Being in these spaces have led me to the following thoughts:
- Our professional and personal lives are blurring thanks to sites like Facebook and Twitter – this might be challenging and a bit scary, but is really exciting
- Using the web successfully is all about your outlook on life, not how old you are
- You develop much richer personal relationships (especially with your family and close work colleagues) through using social networking sites
- Building an online community takes time and patience (and late nights/early mornings) but is totally worth the effort as you realise how many generous, wonderful people are out there
- Stress less about keeping up-to-date with web developments – as long as someone in your organisation is out there leading the charge you’re better off keeping an open mind, following their lead and trusting their judgement
- Join Museum 3.0 – it’s a great space to stay informed
- The web is crazy, fun, frustrating and, at times, bemusing. My advice? Don’t try to understand it, just embrace it!
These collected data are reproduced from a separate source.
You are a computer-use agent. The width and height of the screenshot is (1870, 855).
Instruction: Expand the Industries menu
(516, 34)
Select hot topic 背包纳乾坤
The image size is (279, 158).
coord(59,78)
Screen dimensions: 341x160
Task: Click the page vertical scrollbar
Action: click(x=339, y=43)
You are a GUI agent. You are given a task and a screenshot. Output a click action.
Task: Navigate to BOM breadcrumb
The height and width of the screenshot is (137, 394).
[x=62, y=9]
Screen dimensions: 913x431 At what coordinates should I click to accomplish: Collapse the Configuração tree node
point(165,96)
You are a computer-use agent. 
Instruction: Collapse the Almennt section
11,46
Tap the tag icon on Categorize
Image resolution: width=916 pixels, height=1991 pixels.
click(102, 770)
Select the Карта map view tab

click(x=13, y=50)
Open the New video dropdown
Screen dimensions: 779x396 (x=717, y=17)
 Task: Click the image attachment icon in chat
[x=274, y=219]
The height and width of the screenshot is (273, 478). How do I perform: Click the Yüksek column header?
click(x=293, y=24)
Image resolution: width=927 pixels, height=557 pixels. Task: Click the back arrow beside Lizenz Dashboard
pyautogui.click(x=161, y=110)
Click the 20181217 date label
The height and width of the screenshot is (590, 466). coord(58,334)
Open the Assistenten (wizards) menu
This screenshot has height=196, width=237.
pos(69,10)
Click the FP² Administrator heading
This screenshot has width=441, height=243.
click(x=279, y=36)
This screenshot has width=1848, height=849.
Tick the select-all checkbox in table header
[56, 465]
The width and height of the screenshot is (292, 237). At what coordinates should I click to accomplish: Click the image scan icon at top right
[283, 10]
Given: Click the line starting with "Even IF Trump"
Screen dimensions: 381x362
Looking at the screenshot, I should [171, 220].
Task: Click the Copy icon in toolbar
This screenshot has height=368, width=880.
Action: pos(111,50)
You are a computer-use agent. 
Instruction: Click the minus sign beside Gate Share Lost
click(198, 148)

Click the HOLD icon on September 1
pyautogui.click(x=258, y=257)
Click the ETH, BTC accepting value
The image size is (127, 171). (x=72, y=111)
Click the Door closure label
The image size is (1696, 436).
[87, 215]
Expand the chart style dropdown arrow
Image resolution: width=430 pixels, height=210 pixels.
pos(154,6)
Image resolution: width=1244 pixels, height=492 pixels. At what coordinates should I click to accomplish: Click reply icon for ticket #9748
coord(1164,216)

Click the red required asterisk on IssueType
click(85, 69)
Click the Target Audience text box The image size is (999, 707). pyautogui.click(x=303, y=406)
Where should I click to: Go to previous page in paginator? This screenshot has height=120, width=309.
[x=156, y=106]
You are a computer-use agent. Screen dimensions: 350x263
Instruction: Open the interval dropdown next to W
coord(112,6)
What final confession does this 5am blogger/midnight social networker need to make? Well, I don’t need to blog at 5am anymore (although I do still occasionally like the late nite Facebook frenzy!). Social networks are here to stay and I have decided to mainstream them into my working life. Once I accepted the fact that activities such as uploading fotos to Facebook fan pages, writing blog posts, Twittering links and ideas to colleagues and answering queries on Museum 3.0 are all legitimate work practices I’m getting more sleep (well, actually I’m not but instead of writing a 5am blog post as I would have in the past it’s a 5.30am walk around the park – much better methinks!).
Thanks James and co for the opportunity to reflect on the wonderful world of social networks. I’ll leave you with one of my life’s philosophies that has worked well for me – just do it and apologise later.